■ What is needed:
Collect each line in the records below that contains the word "height". Letter case counts.

■ Data supplied:
-----

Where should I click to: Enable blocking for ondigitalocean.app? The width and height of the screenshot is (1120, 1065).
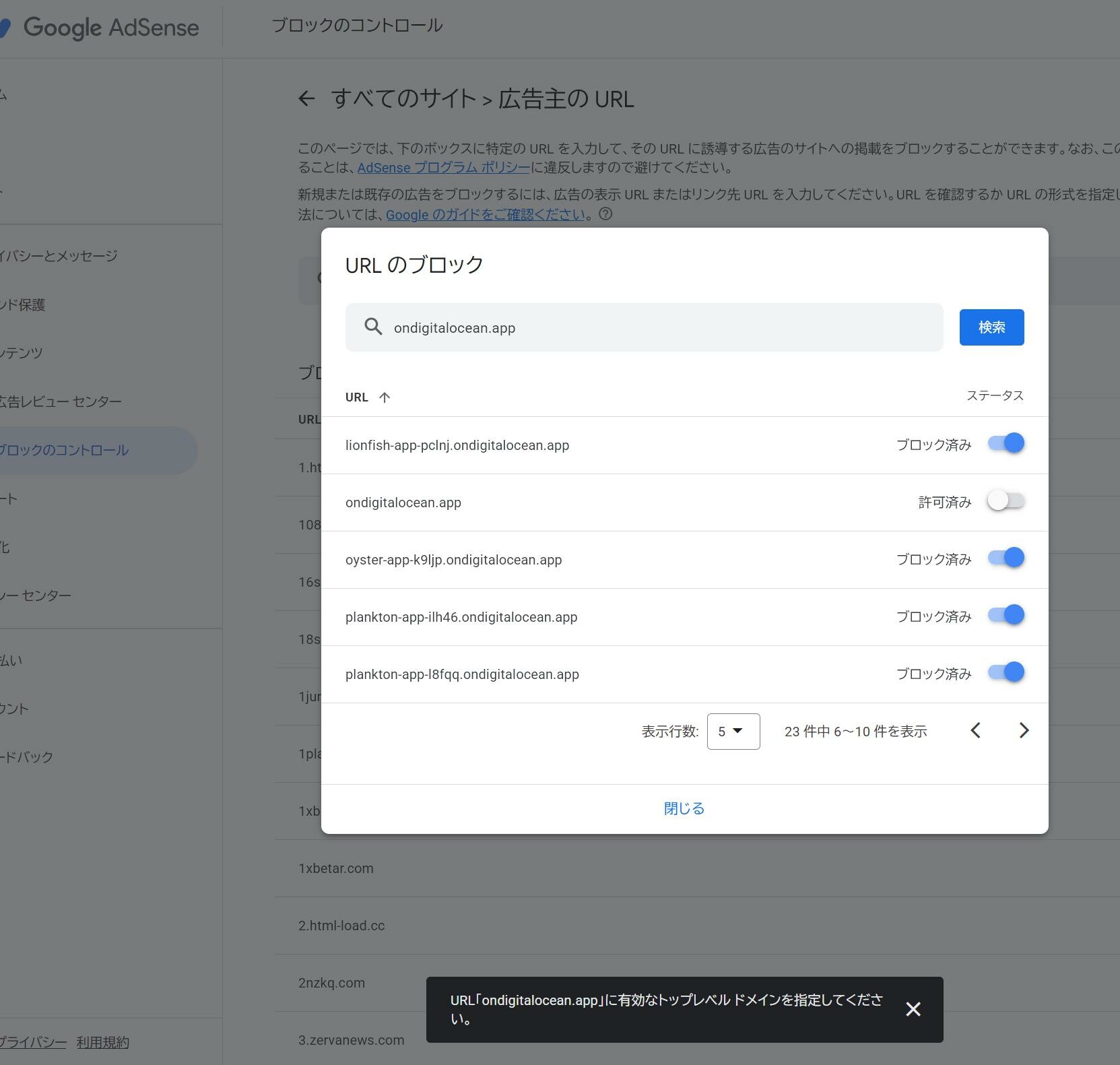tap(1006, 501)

-----

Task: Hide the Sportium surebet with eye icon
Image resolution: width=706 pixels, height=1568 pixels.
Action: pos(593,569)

-----

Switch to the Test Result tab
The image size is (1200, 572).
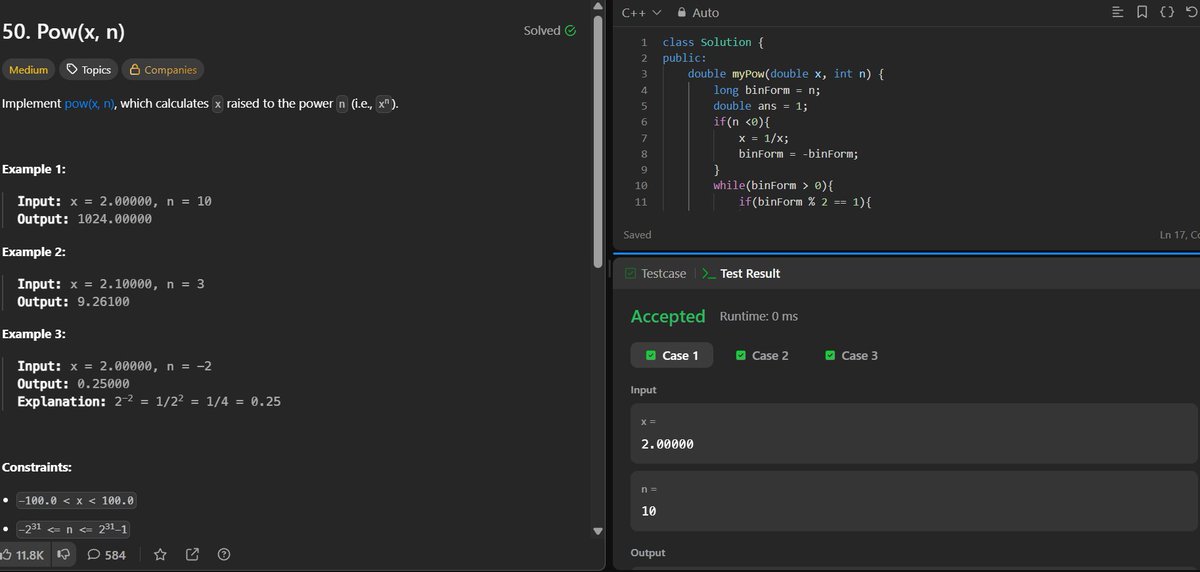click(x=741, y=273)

-----

■ Expected output:
Where should I click to: Enable blocking for ondigitalocean.app? The width and height of the screenshot is (1120, 1065).
Image resolution: width=706 pixels, height=1568 pixels.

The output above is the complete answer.